Figure 1Vascular dysfunction after subarachnoid hemorrhage.
Transient global ischemia and free hemoglobin toxicity are the ultimate sources of vascular dysfunction leading to microthrombosis and vasospasm. Perturbation of the NO pathway is a pivotal mechanism connecting vascular dysfunction to inflammation and cortical spreading ischemia. The glymphatic system and meningeal lymphatic vessels are also emerging as a possible mediator of delayed cerebral ischemia. CBF indicates cerebral blood flow; CSF, cerebrospinal fluid; ICP, intracranial pressure; ROS, reactive oxygen species; SAH, subarachnoid hemorrhage; and SDs, spreading depolarizations.
Figure 2Mechanisms of inflammatory response after subarachnoid hemorrhage.

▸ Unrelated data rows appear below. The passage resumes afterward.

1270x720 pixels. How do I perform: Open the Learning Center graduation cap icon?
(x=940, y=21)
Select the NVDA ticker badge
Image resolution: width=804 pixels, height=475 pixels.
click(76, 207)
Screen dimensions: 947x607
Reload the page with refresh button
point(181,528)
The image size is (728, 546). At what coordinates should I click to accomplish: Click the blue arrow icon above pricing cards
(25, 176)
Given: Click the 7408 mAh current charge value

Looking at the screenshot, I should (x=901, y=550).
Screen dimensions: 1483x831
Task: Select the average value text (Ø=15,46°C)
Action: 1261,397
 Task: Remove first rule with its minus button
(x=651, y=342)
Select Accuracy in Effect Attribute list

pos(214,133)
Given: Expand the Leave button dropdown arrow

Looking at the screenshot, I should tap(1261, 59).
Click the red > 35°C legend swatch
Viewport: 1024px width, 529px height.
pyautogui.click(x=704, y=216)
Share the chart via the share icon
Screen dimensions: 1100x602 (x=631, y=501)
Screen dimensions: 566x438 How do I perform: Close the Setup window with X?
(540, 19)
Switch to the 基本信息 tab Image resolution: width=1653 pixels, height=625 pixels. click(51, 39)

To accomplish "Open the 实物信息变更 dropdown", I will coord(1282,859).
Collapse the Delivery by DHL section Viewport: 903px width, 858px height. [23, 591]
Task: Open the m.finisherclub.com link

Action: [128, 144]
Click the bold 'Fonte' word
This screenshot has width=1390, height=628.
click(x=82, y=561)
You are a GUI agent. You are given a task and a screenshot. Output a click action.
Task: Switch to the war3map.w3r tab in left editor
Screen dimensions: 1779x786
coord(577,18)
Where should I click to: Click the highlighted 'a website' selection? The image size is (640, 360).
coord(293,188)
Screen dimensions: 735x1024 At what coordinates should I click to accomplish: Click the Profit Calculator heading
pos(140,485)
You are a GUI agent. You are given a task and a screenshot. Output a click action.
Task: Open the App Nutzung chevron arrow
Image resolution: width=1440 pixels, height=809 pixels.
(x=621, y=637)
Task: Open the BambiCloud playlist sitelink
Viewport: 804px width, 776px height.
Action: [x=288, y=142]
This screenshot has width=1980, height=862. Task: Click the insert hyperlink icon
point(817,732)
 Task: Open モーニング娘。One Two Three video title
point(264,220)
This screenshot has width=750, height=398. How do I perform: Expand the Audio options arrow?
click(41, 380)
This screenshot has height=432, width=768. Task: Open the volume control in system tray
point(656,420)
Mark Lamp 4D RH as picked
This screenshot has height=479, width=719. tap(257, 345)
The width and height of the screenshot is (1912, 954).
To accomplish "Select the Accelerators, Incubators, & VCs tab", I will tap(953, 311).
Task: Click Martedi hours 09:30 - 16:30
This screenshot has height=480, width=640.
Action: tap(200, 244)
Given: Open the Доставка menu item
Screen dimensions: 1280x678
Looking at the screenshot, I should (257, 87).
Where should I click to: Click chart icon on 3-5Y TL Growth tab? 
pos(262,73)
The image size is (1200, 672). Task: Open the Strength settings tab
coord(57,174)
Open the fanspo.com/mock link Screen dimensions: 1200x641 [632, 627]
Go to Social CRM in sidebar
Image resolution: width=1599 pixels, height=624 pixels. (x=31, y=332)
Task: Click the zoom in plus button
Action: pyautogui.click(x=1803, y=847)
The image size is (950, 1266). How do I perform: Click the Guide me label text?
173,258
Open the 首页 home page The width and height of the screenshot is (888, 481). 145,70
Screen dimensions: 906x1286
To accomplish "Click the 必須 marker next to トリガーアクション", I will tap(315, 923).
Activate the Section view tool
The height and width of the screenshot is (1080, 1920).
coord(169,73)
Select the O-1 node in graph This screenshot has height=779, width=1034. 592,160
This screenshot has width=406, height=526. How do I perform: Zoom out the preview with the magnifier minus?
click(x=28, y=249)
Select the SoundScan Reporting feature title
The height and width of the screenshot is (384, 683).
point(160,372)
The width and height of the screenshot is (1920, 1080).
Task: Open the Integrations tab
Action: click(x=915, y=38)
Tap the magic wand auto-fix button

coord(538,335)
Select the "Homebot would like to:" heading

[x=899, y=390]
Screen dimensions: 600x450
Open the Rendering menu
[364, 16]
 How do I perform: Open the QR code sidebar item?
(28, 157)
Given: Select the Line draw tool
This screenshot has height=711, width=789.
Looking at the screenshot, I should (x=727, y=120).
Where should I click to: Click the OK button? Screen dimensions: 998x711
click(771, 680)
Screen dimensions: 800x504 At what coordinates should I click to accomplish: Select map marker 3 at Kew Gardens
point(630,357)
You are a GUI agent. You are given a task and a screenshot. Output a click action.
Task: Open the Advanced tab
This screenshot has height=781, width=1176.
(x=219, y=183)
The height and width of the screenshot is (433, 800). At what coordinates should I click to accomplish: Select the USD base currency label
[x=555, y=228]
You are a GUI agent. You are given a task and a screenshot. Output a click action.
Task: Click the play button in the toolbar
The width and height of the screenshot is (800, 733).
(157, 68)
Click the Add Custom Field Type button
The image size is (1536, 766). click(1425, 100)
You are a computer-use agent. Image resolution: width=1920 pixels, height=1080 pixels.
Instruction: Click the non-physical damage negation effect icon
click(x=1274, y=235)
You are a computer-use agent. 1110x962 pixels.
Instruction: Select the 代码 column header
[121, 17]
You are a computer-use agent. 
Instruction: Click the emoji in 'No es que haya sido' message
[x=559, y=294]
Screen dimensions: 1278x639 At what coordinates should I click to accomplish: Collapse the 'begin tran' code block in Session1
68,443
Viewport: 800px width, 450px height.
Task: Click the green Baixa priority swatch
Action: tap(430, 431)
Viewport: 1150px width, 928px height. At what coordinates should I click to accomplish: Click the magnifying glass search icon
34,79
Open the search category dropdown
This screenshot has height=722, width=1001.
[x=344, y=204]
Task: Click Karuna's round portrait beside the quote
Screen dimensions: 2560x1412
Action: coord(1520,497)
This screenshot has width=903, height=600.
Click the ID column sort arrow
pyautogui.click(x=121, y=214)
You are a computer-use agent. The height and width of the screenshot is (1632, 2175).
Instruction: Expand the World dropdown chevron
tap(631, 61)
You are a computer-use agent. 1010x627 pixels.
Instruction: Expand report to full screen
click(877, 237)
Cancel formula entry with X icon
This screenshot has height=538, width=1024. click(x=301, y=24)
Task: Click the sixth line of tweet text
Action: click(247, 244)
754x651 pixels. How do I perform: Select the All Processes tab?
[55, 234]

Subarachnoid hemorrhage elicits an inflammatory response from resident CNS glia directly through TLR4 and CD163 receptor signaling. Reactive microglia then contribute to inflammatory cytokine production, vasospasm, and neuronal apoptosis. The endothelium of the cerebrovasculature also contributes to inflammation by recruiting circulating leukocytes. Neutrophils, monocytes, and lymphocytes all enter the CNS after SAH and promote vasospasm and inflammatory cytokine release. CD163 indicates cluster of differentiation 163; CNS, central nervous system; SAH, subarachnoid hemorrhage; and TLR4, toll‐like receptor 4.
Figure 3Spreading depolarizations after subarachnoid hemorrhage and potential therapeutic targets.
Spreading depolarizations cause cerebral ischemia by increasing metabolic demand in injured tissue unable to compensate with increased perfusion. SAH itself also promotes the development of spreading depolarizations by the release of K+ and glutamate from extravasated erythrocytes and platelets. A couple of promising therapeutic agents to prevent spreading depolarizations/cortical spreading ischemia are ketamine and cilostazol. Ketamine works through inhibiting NMDA receptors and the propagation of spreading depolarizations. Cilostazol reduces ischemia by improving neurovascular response to depolarization. DCI indicates delayed cerebral ischemia; NMDA, N‐methyl‐D‐aspartate; and SAH, subarachnoid hemorrhage.